The board’s denial came after the applicant’s representative described site constraints — an existing fill condition, proximity to a Nevada Energy primary power line, and drainage requirements that the representative said require raising the lot by 2 feet — and after residents and board members pressed for clearer information about impacts on adjacent property owners.
The applicant’s representative, Joey DeBlanco, said the lot currently “sits 10 feet higher than everything else around it” and that engineering and drainage work produced a design that required a “15 foot high retaining wall.” He told the board the project would extend sewer to the site, add curb, gutter, sidewalk and street lights on Colley Avenue, and that one lot in the approved subdivision is about 1,000 square feet short of the 20,000 square‑foot minimum the code requires.
Board members and members of the public questioned how the taller wall would appear from neighboring yards and whether a tiered wall approach recommended by staff would undermine the proposed house foundation. One resident asked what a property owner to the north would see; DeBlanco said the north neighbor would view both the 15‑foot retaining portion and an additional 6‑foot block wall above it. The representative also said the lot condition included a soil fissure and a berm, and that a tiered solution would require landscape buffers that could encroach into the structure’s influence zone.

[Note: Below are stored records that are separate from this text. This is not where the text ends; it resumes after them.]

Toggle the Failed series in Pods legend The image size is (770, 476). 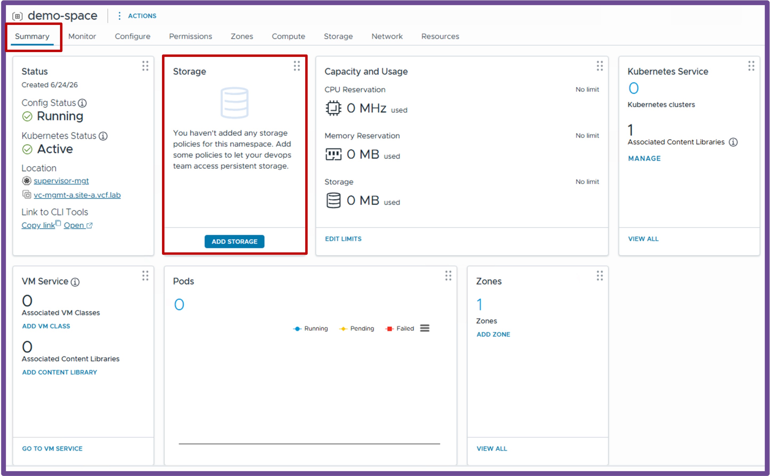(x=400, y=329)
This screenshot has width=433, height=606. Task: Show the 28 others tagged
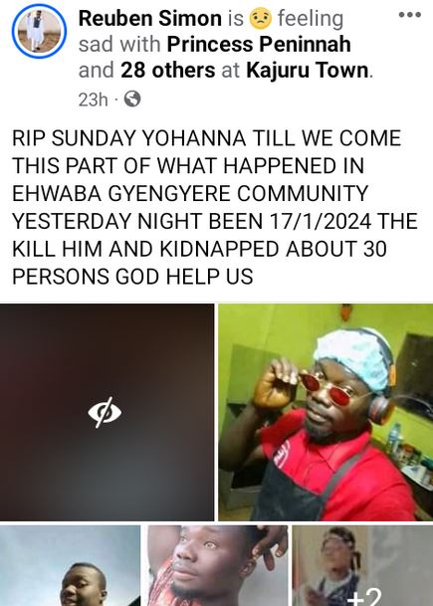(168, 71)
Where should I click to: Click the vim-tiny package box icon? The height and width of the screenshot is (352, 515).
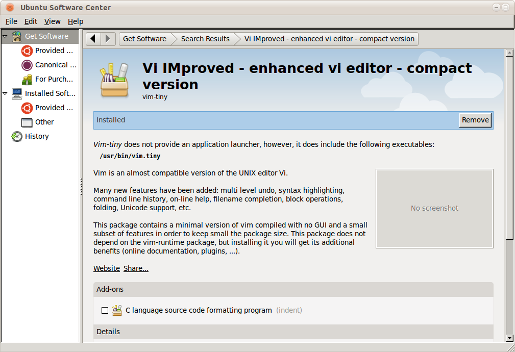[x=115, y=80]
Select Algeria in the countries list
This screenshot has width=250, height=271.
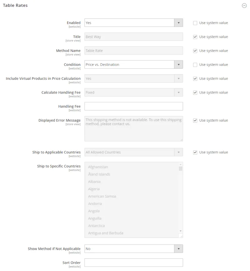tap(125, 189)
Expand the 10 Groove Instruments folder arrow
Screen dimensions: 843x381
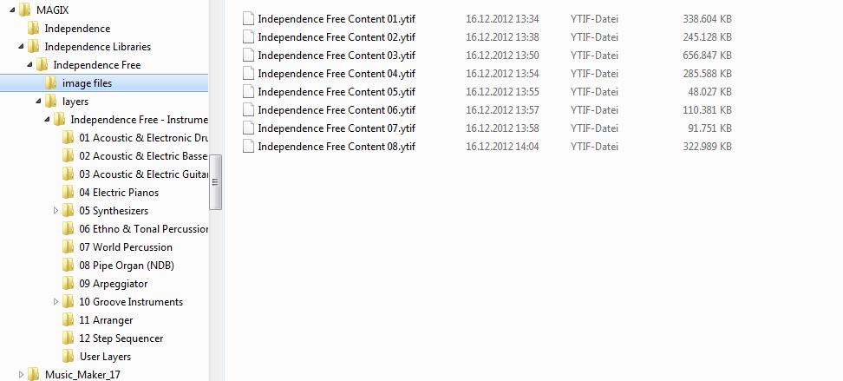[56, 302]
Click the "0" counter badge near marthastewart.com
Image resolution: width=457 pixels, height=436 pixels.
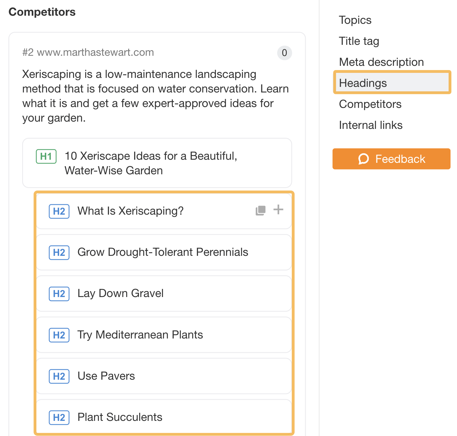(x=284, y=53)
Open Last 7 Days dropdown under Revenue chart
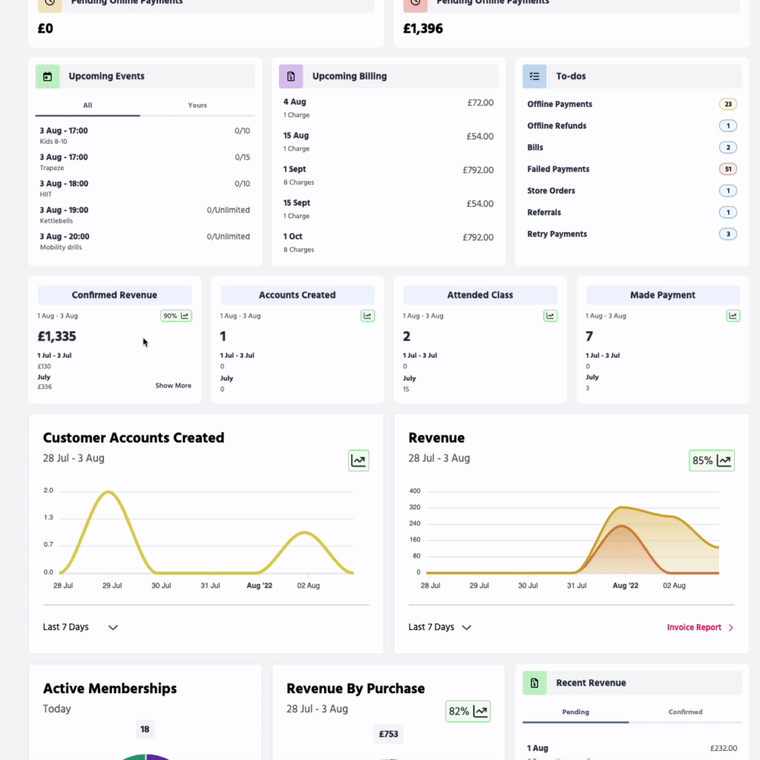 [x=440, y=627]
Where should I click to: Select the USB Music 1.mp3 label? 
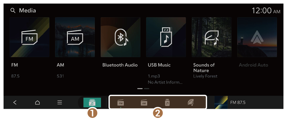[154, 76]
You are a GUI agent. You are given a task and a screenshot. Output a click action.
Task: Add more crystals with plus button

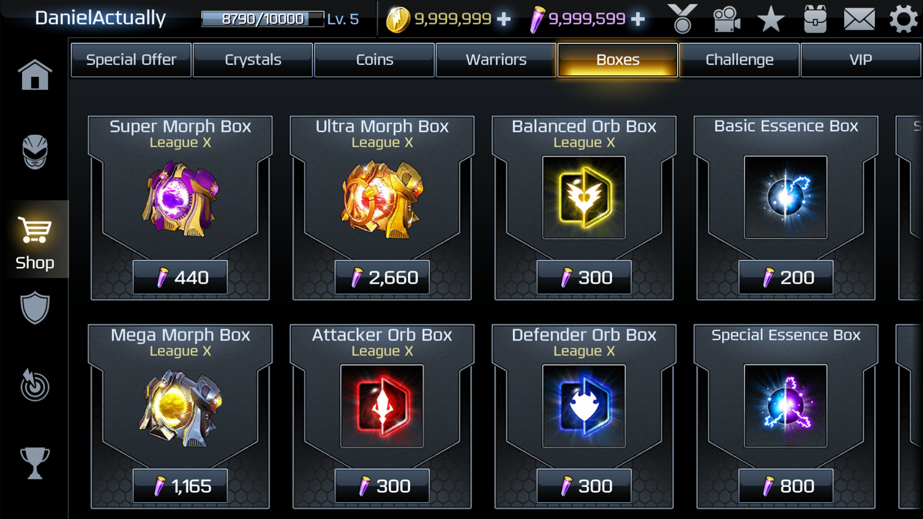(x=637, y=19)
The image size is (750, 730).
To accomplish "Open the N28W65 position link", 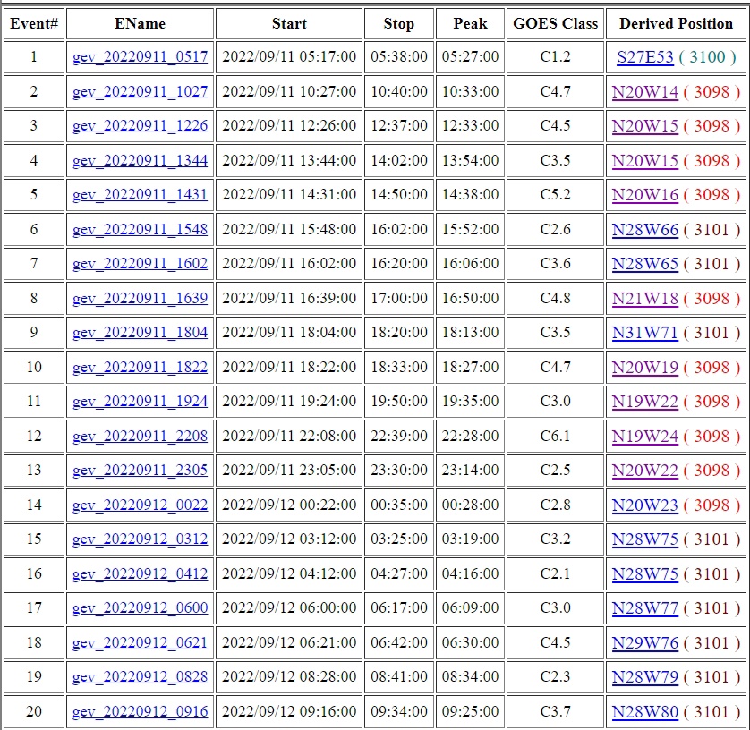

During the hearing a resident, Amy (last name provided at the meeting as Rio), asked about timing and the style of the homes; DeBlanco estimated construction could start by the end of the year or mid‑next year and that building could take roughly two years. He said the subdivision had previously been approved and that the current request arose from design‑phase changes.
After discussion, a board member moved to deny the waivers to give the applicant more time to prepare fuller answers for the planning commission; the motion carried. The board advised the applicant to provide “more concrete answers” to the planning commission about the wall design, foundation impacts and contact with adjacent property owners.
Earlier in the hearing staff confirmed the drainage study has been approved and that the applicant is in the improvement plan stage, but board members said the packet lacked adequate detail on how a taller single retaining wall would affect foundations and neighboring yards. The applicant said the fill and wall height result from both the need to meet drainage grades and to provide accessible design for the applicant’s intended residents.
The denial means the applicant must return with revised materials or further justification before the advisory board will recommend approval to the Clark County Planning Commission and the Board of County Commissioners. The board did not adopt alternative conditions at the meeting; it explicitly declined the waivers.
Speakers quoted or referenced in this article are drawn from statements on the record at the July 29 meeting.
Ending: The applicant may revise the design and return to the advisory board or proceed to the planning commission with additional materials; the advisory board’s action is advisory to the county planning commission and Board of County Commissioners.